Saved data entries:
==============================
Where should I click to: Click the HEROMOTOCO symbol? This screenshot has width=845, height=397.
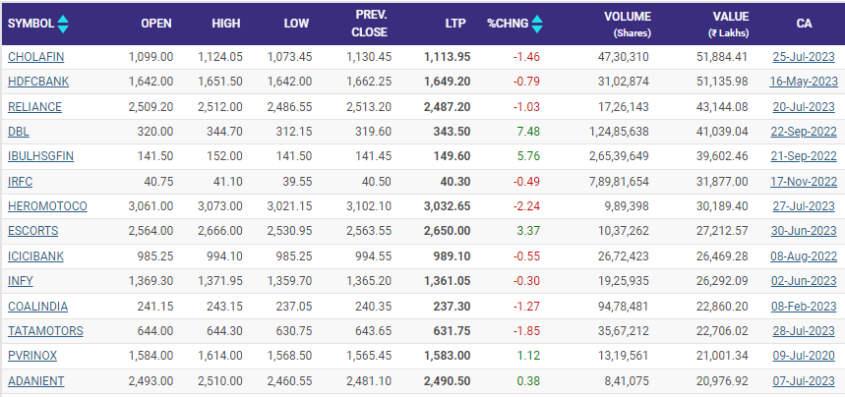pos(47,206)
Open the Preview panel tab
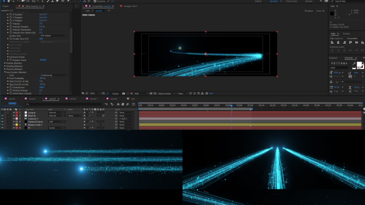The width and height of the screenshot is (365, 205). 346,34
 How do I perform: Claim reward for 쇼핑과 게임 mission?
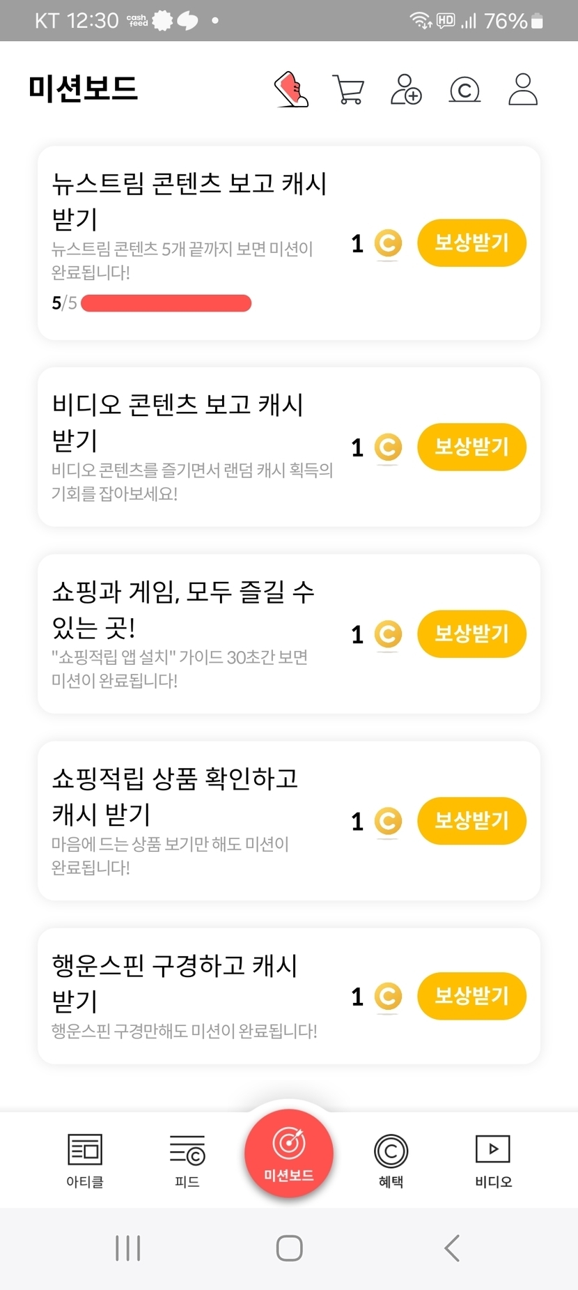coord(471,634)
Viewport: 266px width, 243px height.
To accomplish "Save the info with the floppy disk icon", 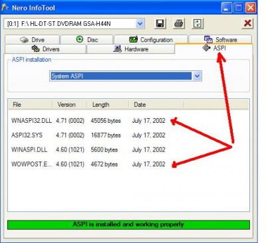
==============================
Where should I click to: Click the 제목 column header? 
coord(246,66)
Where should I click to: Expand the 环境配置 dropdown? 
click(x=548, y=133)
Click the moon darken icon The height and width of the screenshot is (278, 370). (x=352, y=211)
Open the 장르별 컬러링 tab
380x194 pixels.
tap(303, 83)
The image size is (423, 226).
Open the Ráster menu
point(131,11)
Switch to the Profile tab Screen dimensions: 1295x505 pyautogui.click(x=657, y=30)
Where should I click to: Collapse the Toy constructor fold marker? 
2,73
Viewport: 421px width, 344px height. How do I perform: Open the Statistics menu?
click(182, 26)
==============================
> TRY IT
Excerpt from the records above: set down only the lines from the one that contains "Where should I click to: Click the HEROMOTOCO" through the one that contains "the info with", inclusive, word for word. Pictures stay out.

> SOLUTION FOR THIS PROBLEM
Where should I click to: Click the HEROMOTOCO symbol? This screenshot has width=845, height=397.
pos(47,206)
Open the Preview panel tab
The width and height of the screenshot is (365, 205). 346,34
 How do I perform: Claim reward for 쇼핑과 게임 mission?
coord(471,634)
Viewport: 266px width, 243px height.
To accomplish "Save the info with the floppy disk icon", 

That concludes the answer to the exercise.